TEXTO DE LA PÁGINA ->

- - - -

Lola Fisac tenía un hermano, llamado Miguel, que siendo residente en Ferraz había pedido la admisión en la Obra. Ahora se hallaba escondido en casa de sus padres, en Daimiel, un pueblo de la Mancha. Don Josemaría le enviaba allí las cartas a través de Lola. Fue Miguel quien tomó la iniciativa de proponer a la hermana su posible vocación a la Obra. Y, luego, fue el Padre quien hizo reconsiderar a Lola esa posibilidad 258, insistiendo ante el Señor (Don Manuel, Manolo) para que le concediera la vocación a la Obra, como le escribe en la víspera de la fiesta de la Visitación de Nuestra Señora; agradeciéndole, de paso, los envíos de comida que hacía desde Daimiel:

Del abuelo, para Lola, desde ¡Tegucigalpa!, a 1 de julio, vísperas del santo de mi Madre. —1937.—

Muy querida peque: ¡Si vieras cómo agradezco tus reiteradas atenciones! —Nada, nada: es imposible que Manolo no haga por enamorarte, para cumplirme el deseo, cada día más eficaz, de que formes parte de mi familia.

Cree que lo espero. Y perdóname que te hable con tanta franqueza, ¡son los años..., y el cariño que, por todos vosotros, siento! Perdonado, ¿no?259.

Pronto accedió el Señor a su deseo, porque dos semanas más tarde le escribía el Fundador: Nada, pequeña: encantado de llamarte nieta 260.

Y al mes siguiente, una vez que Lola tuvo tiempo de reposar su decisión, le escribió de nuevo:

Para mi nieta Lola

Querida peque: el abuelo, con tus obsequios, se va a dar a la gula. No te digo más. ¡Qué ricos, los «sequillos» ! Se chupa los dedos... hasta Jeannot, con sus grandes narizotas doctorales.

Don Manuel... Me callo. Nada más una pregunta: ¿cómo va ese enamoramiento? Y otra: ¿de veras, de veras que le prefieres a todos, y quieres —con querer eficaz— formar parte de la familia de este abuelo?

- - - -

PROBLEMAS PROPUESTOS ->
a: Según el texto sobre Lola Fisac, ¿dónde estaba escondido su hermano Miguel?
b: Edita el pasaje del texto sobre Lola Fisac que va de "Don Manuel... Me" a "de este abuelo?", ambos incluidos, y sustituye "enamoramiento" por "noviazgo".
Los datos no guardan relación con el texto.

DATOS PROPORCIONADOS ->
- - - -

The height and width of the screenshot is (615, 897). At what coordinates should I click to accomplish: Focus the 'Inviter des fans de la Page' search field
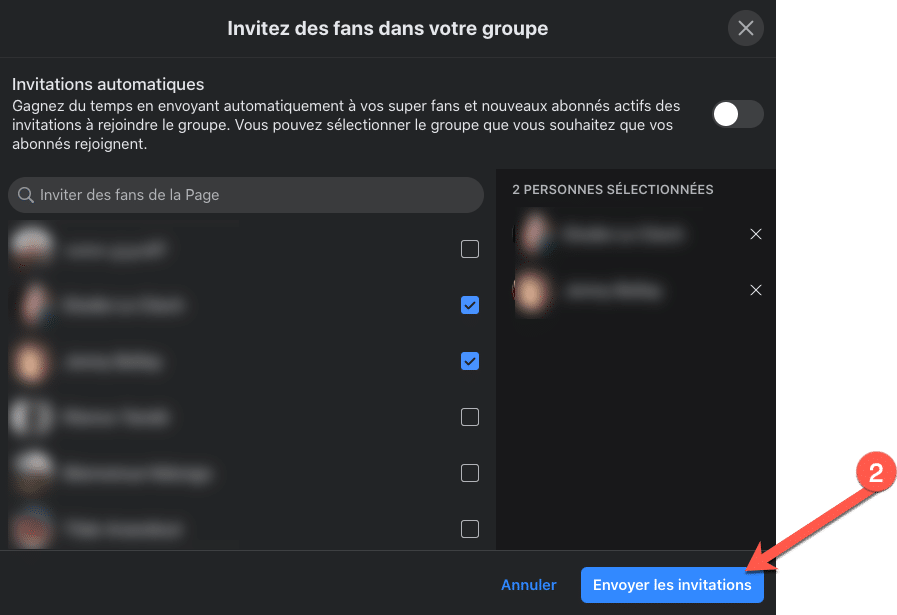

- - - -

SOLUCIONES DESARROLLADAS ->
a: En casa de sus padres, en Daimiel, un pueblo de la Mancha.

b:
Don Manuel... Me callo. Nada más una pregunta: ¿cómo va ese noviazgo? Y otra: ¿de veras, de veras que le prefieres a todos, y quieres —con querer eficaz— formar parte de la familia de este abuelo?